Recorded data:
>>>>

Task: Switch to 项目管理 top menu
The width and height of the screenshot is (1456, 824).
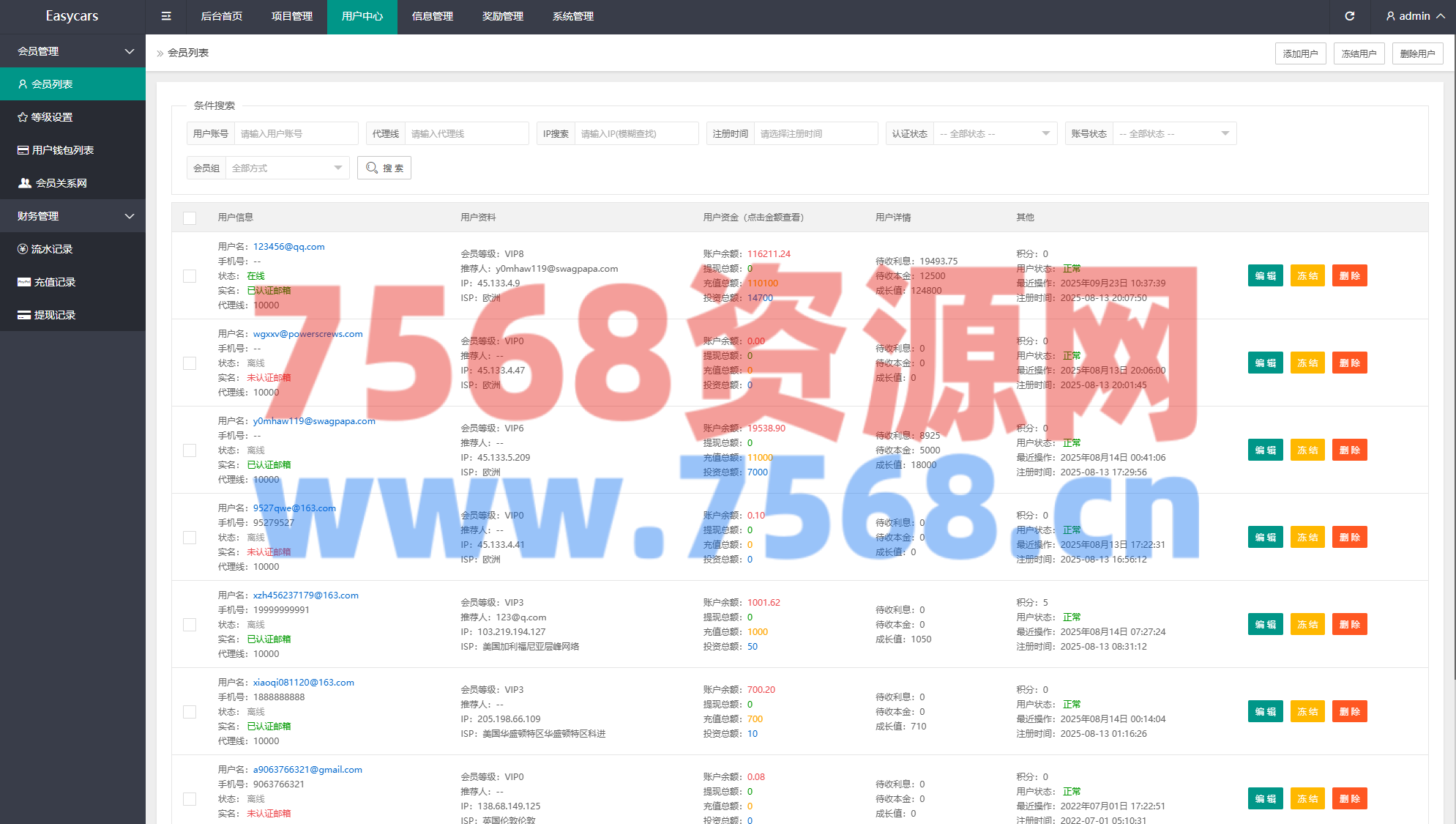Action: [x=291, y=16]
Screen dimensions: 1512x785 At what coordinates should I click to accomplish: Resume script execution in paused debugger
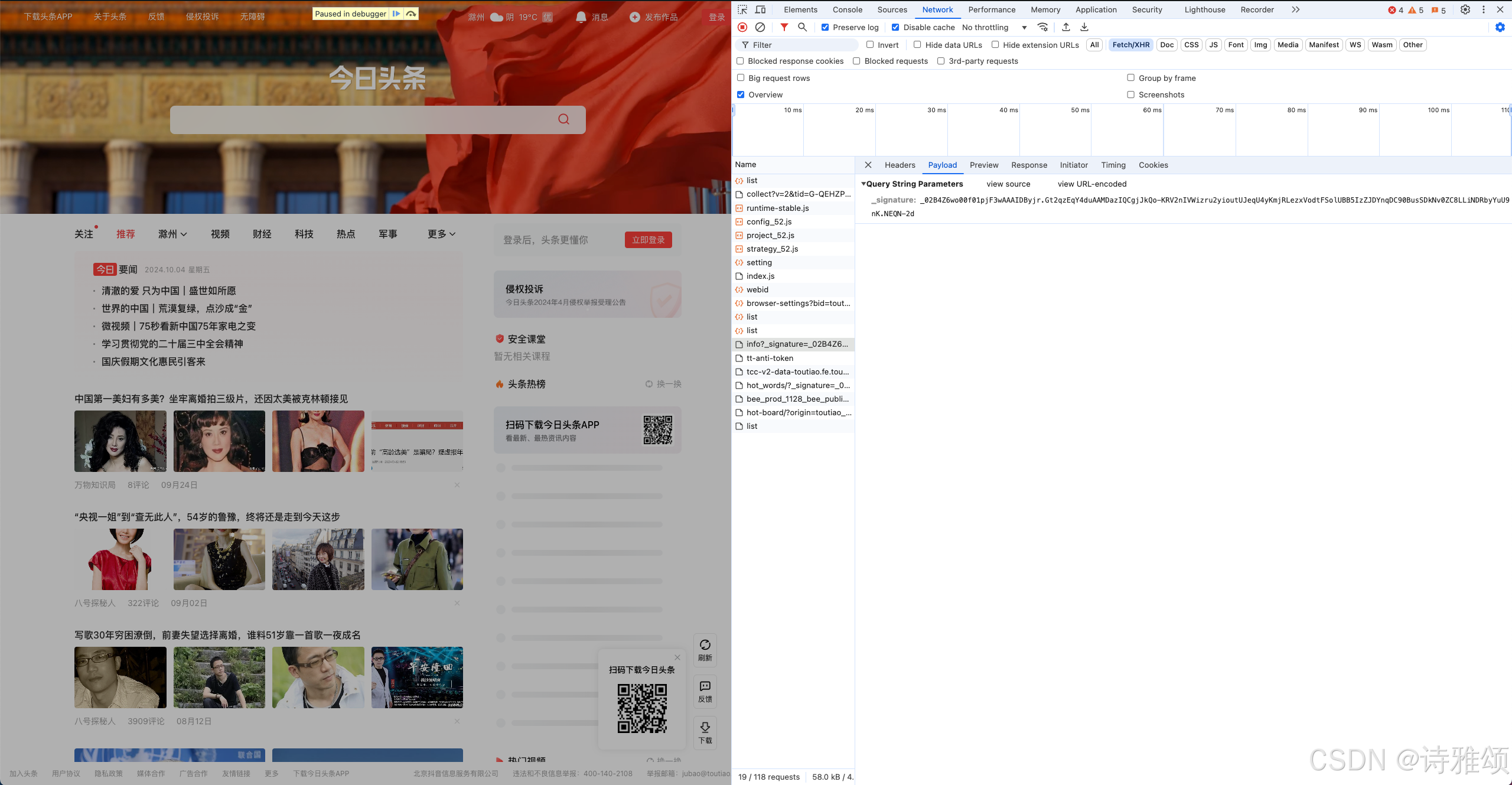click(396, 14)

<<<<

### [ACTIVITY]
Set down, exactly as written, each line from the one that contains "Screen dimensions: 1512x785" to the last line of the records, but none of the pictures.

### [FINISHED EXERCISE]
Screen dimensions: 1512x785 At what coordinates should I click to accomplish: Resume script execution in paused debugger
click(396, 14)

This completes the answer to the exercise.